§ **Activity**
Can you arrange the stretch of the listing below, from the line containing "This screenshot has height=555, width=800." through the line containing "center [16, 8].", as a JSON list of strings with one string per line and blank lines dropped? Leave the pictures out.

§ **Dataset records**
BEGIN
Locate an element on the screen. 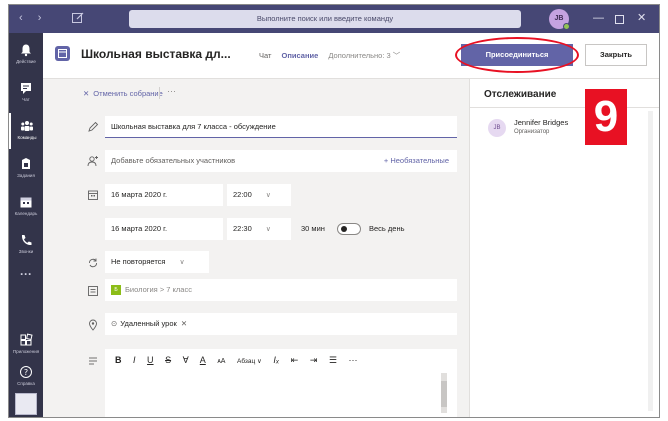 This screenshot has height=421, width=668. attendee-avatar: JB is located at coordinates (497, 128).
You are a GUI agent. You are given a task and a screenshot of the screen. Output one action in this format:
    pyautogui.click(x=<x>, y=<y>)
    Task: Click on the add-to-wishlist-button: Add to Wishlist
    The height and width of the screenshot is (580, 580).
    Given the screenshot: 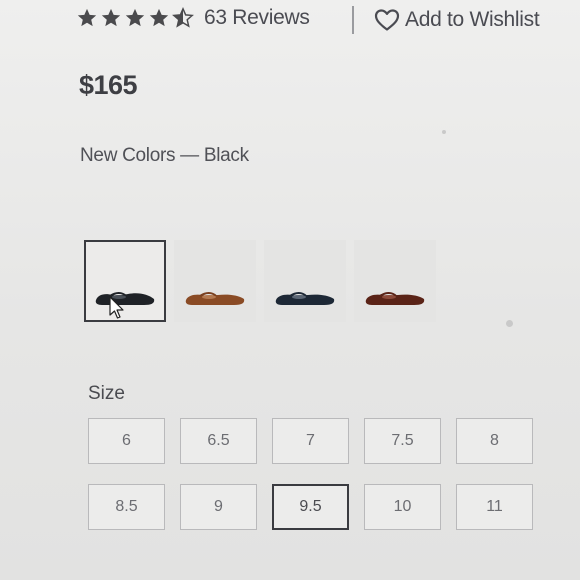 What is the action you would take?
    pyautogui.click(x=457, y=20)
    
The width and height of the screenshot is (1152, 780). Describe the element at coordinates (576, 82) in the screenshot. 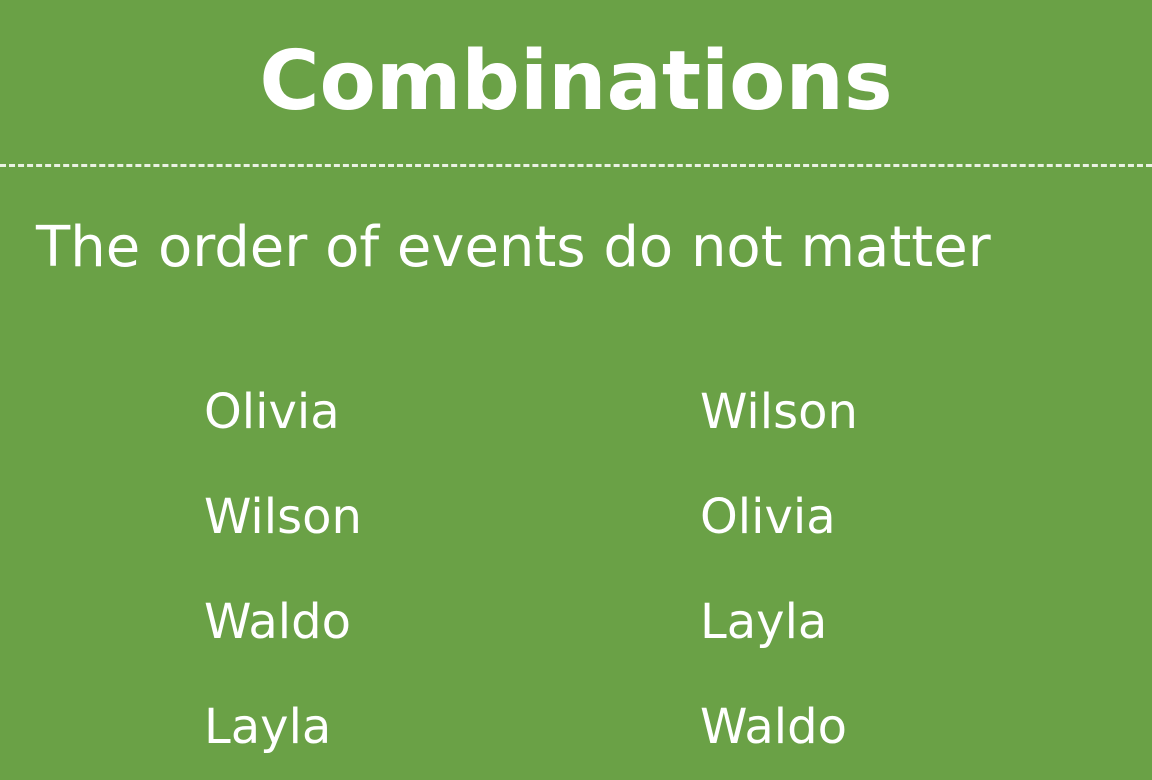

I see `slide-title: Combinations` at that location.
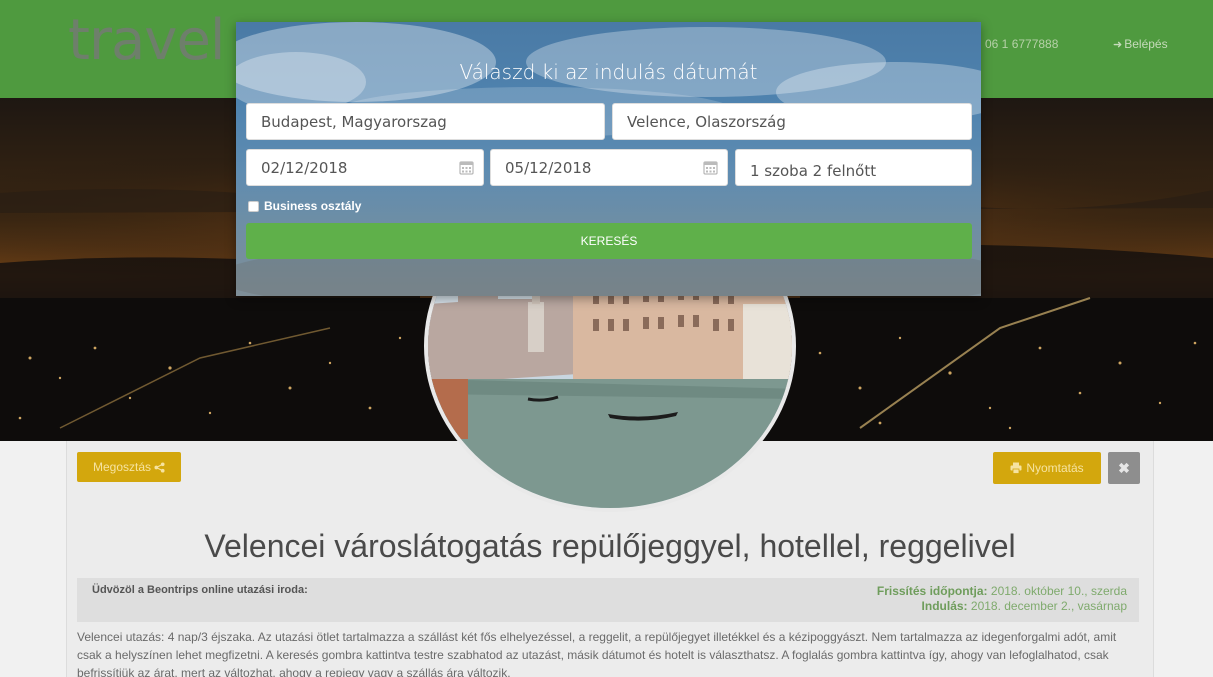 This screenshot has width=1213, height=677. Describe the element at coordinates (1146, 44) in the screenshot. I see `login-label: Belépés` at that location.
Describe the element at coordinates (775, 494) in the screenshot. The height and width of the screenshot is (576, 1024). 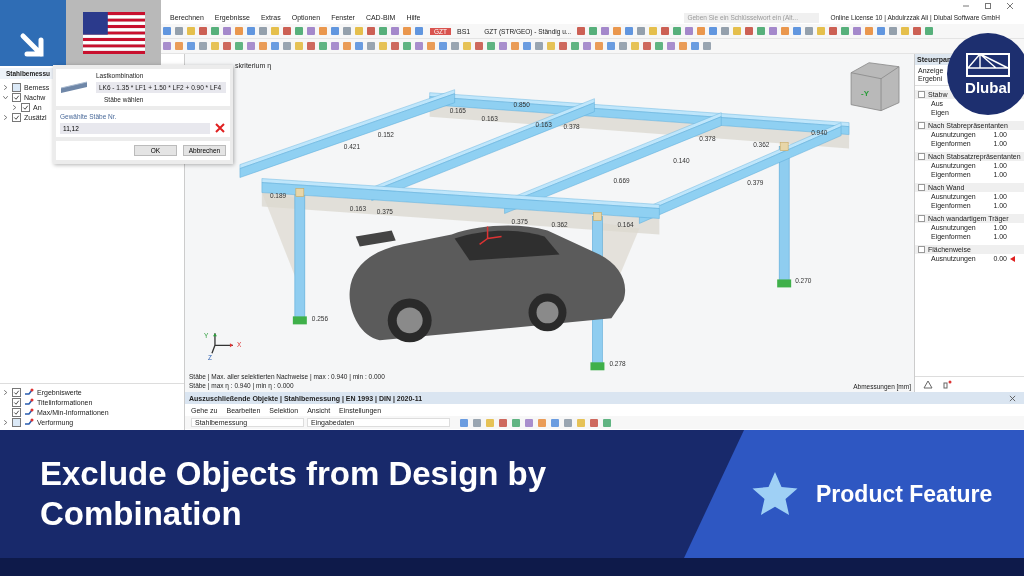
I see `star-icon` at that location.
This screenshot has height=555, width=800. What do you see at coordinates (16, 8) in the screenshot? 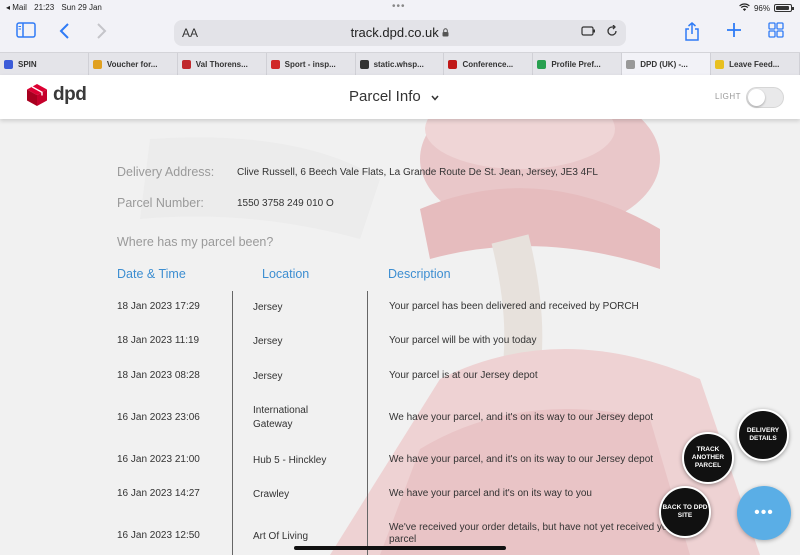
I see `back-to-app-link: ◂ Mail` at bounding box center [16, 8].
END
BEGIN
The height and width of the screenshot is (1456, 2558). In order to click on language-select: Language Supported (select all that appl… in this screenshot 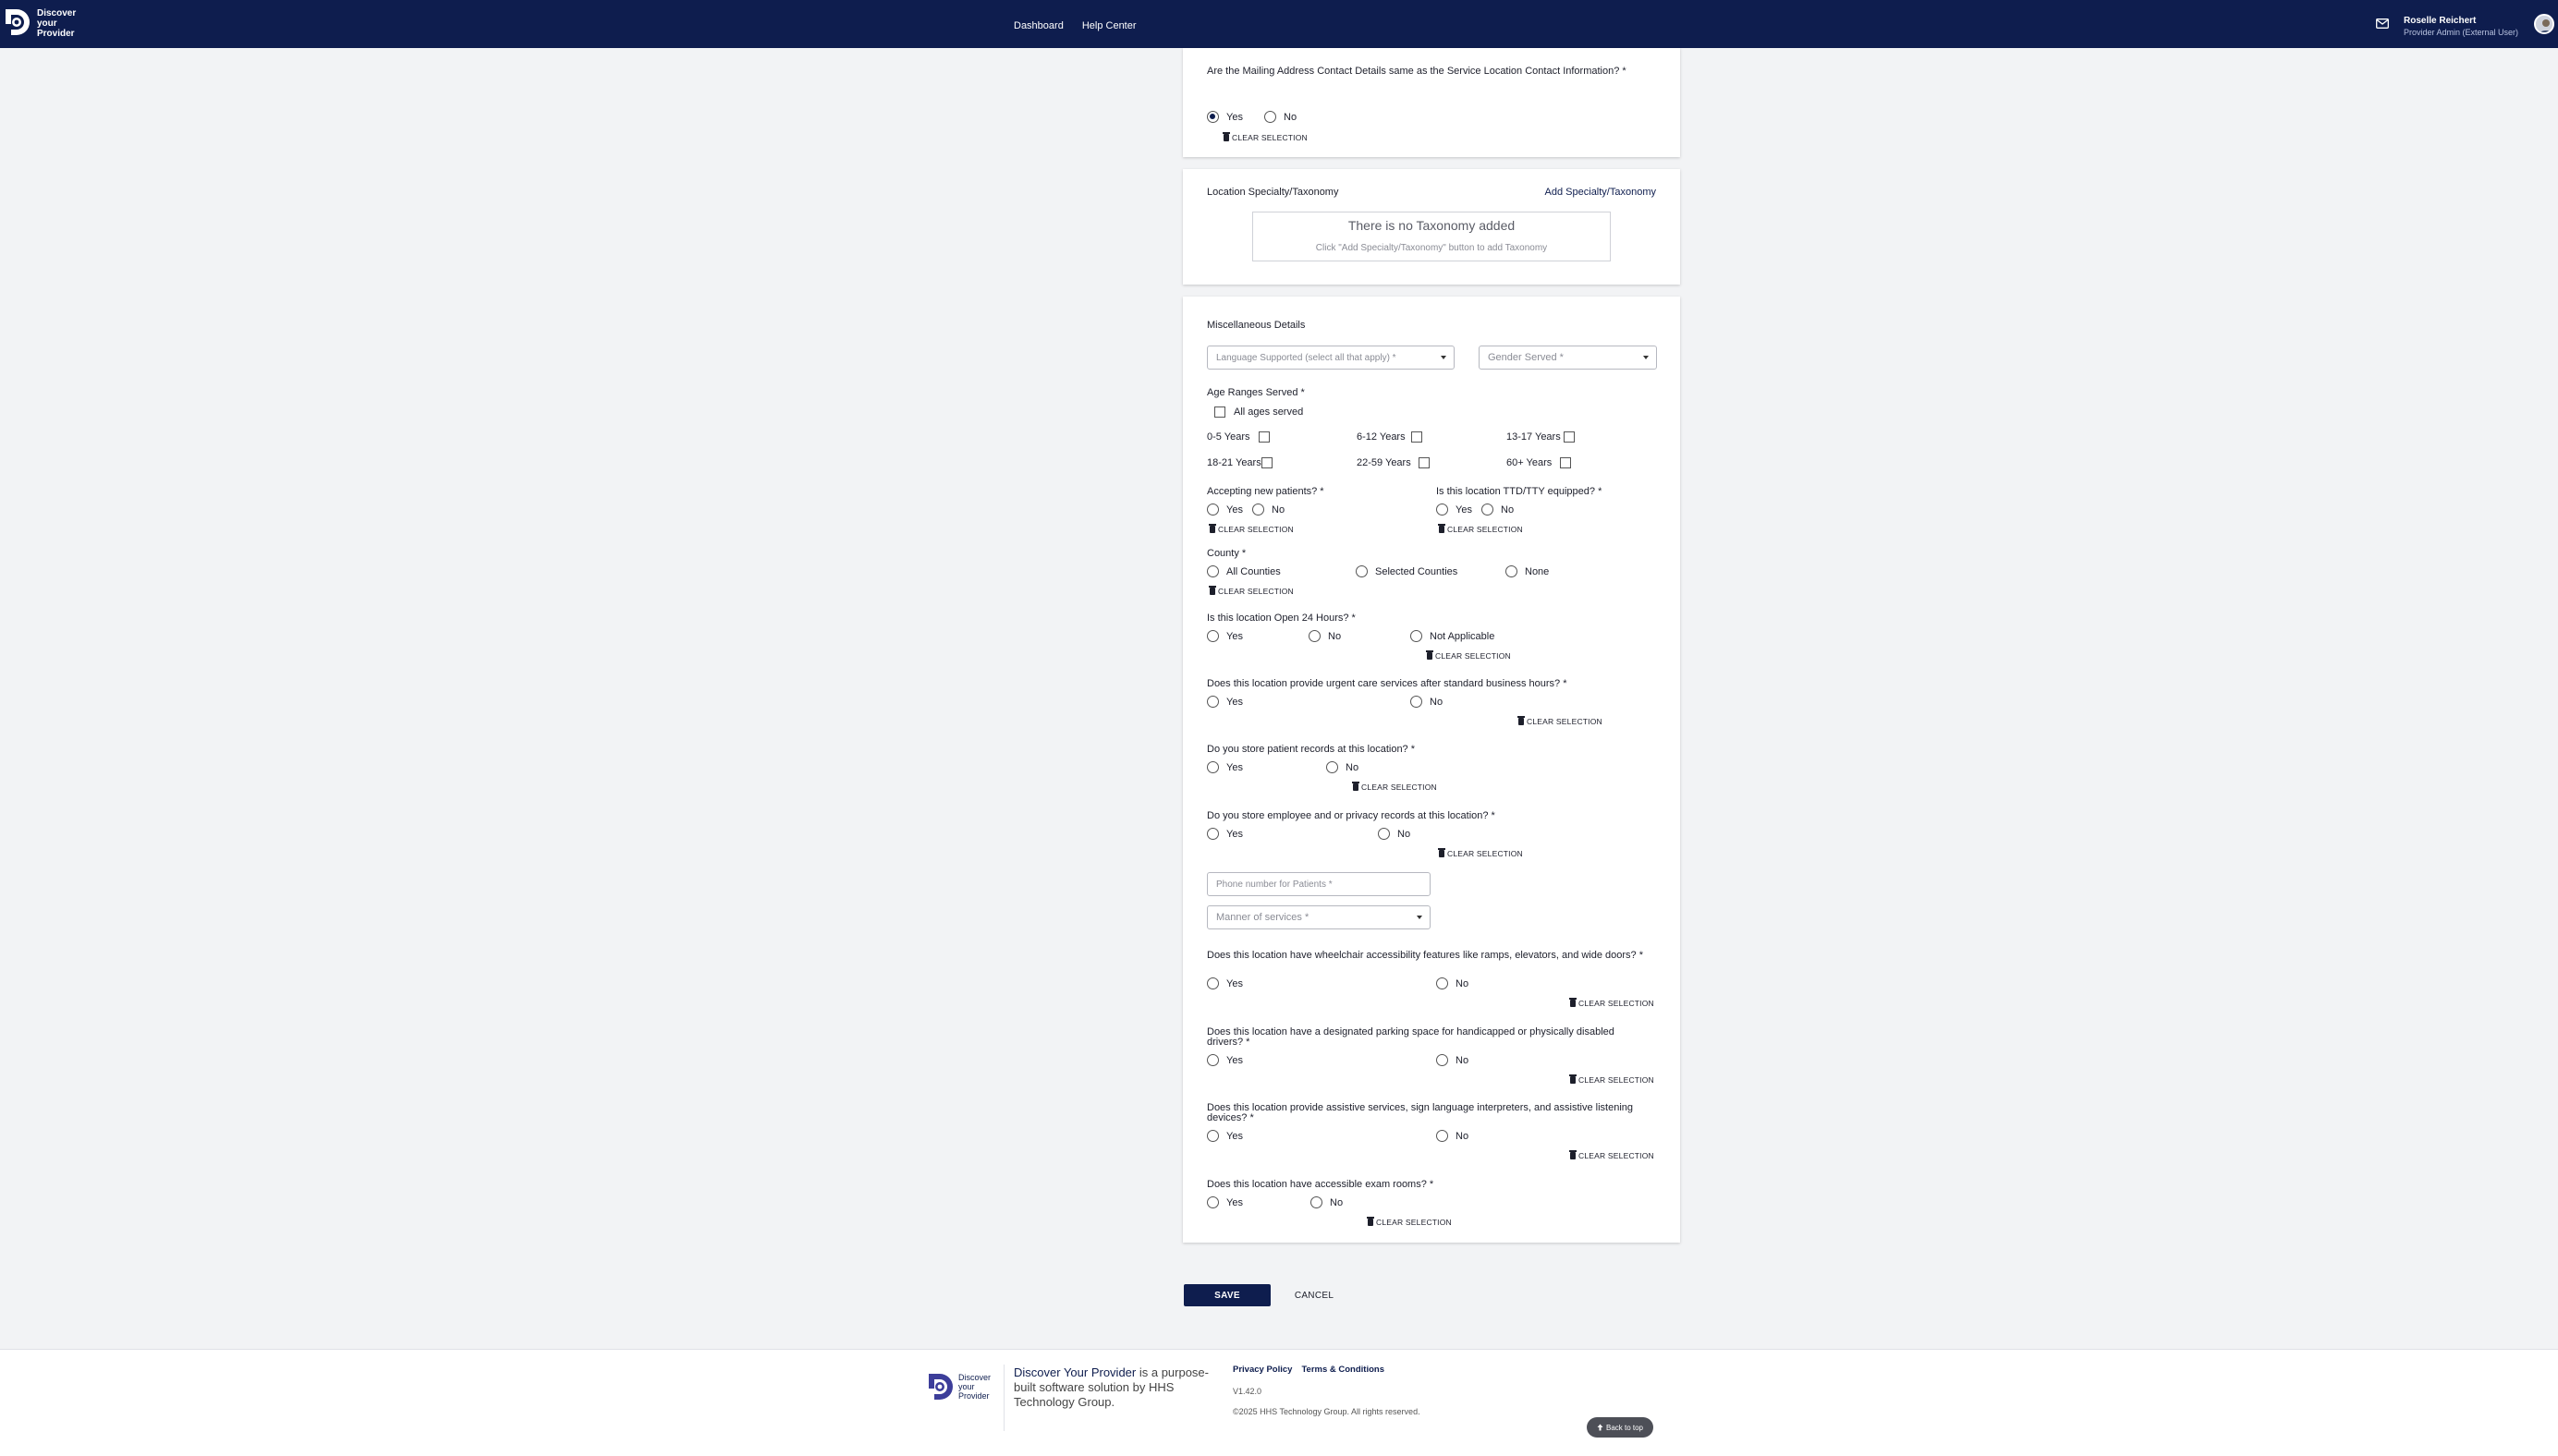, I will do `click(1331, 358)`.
END
§ **Exercise response**
[
  "This screenshot has height=555, width=800. What do you see at coordinates (16, 8) in the screenshot? ",
  "I see `back-to-app-link: ◂ Mail` at bounding box center [16, 8]."
]